Ask HN: How do you manage new feature requests for your application? - akshaye

Basically, what i'm planning to do is to include a minimal number of features in my application, partially because of the 'do less' thing and actually, because i'm not very sure of what path the app should take in future; so i want the users to define what should be added next.<p>So i was wondering what would be a good way to collect users' reactions and requests? Should i just have a feedback form (problem with that is that users wont know what other features are being asked for)? Or, should i use something like uservoice.com (though it seems, it might lead users to bias towards certain features)?<p>What do you think?
======
cperciva
_So i was wondering what would be a good way to collect users' reactions and
requests?_

Check your email.

No, I don't mean right now. Well, sure, actually. Check your email right now.
And every 5 minutes while you're awake for the rest of the year.

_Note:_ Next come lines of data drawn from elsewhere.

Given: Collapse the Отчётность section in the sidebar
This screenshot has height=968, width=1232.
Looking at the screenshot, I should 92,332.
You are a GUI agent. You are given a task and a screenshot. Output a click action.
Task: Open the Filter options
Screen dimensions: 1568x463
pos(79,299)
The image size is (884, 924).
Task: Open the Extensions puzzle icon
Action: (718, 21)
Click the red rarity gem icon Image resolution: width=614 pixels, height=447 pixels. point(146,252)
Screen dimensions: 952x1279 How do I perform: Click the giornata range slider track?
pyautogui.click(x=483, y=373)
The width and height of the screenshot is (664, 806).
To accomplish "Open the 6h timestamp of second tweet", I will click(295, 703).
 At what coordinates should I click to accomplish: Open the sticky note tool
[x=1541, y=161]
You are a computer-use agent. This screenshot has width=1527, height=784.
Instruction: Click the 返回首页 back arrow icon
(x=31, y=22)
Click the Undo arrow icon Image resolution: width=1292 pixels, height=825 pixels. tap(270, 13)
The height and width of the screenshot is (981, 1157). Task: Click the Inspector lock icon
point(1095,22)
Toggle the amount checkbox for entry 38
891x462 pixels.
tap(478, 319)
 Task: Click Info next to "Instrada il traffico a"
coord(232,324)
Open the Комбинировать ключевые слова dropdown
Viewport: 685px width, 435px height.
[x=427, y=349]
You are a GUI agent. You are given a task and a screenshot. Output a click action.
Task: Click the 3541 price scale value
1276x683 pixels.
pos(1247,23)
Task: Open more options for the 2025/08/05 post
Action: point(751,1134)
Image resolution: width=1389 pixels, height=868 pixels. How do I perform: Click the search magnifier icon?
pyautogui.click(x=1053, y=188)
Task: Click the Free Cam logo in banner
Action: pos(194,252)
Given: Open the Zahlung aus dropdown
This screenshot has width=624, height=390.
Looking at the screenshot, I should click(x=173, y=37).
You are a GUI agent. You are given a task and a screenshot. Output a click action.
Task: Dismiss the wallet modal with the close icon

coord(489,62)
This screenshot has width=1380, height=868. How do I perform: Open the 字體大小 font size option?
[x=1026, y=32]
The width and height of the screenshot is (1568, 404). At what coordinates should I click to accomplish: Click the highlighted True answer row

When you get an email from a user, reply to it. Get into a conversation with
your users. Find out who they are. Tell them what features you're thinking
about adding next, and ask for their opinions.

The biggest problem you'll ever have with collecting feature requests is the
people who have great ideas but are too polite to bother you with them. If you
can get those people to see you as a friendly human rather than as a faceless
business, they'll be far more likely to send you their ideas.

------
rdrimmie
I think it depends a bit on how relevant community is to your application. If
there's a community of users that is built up naturally by using your app
(like there is at say Stack Overflow, which uses UserVoice) then you'll want
to provide a place for the community to talk about features.

If your various users are generally unaware of each other, then I think that
having a place for them to send you suggestions is fine.

My general thought is that building a system to handle suggestions before you
have any is mildly premature. Provide an obvious way for users to send
suggestions - a form or a prominent email address is usually fine - but wait
until the flood of suggestions becomes a problem before solving it.

------
jfornear
Be careful leaving the future of your app open to user feedback, especially
when it comes to feature requests.

A good talk on this topic (by 37signals' Jason Fried):
<http://www.youtube.com/watch?v=4H8RB24ZfRo>